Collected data
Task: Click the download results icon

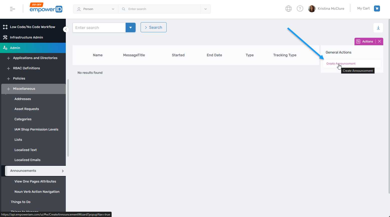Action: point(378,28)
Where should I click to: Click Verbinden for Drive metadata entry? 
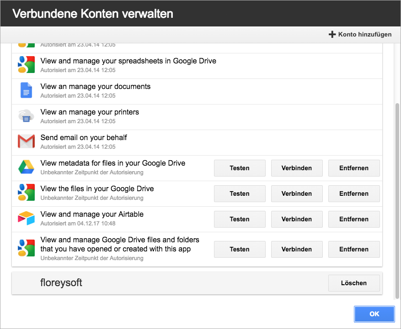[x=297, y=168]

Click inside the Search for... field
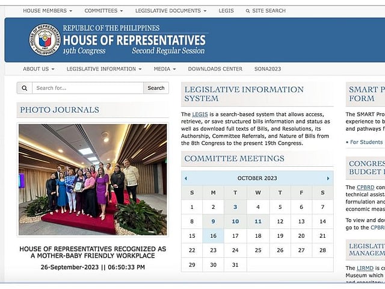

* [Instructions to follow]:
Go through the entries and retype them exactly, except for the images.

* [Solution to the problem]:
Task: Click the download results icon

Action: point(378,28)
Where should I click to: Click Verbinden for Drive metadata entry? 
[x=297, y=168]

Click inside the Search for... field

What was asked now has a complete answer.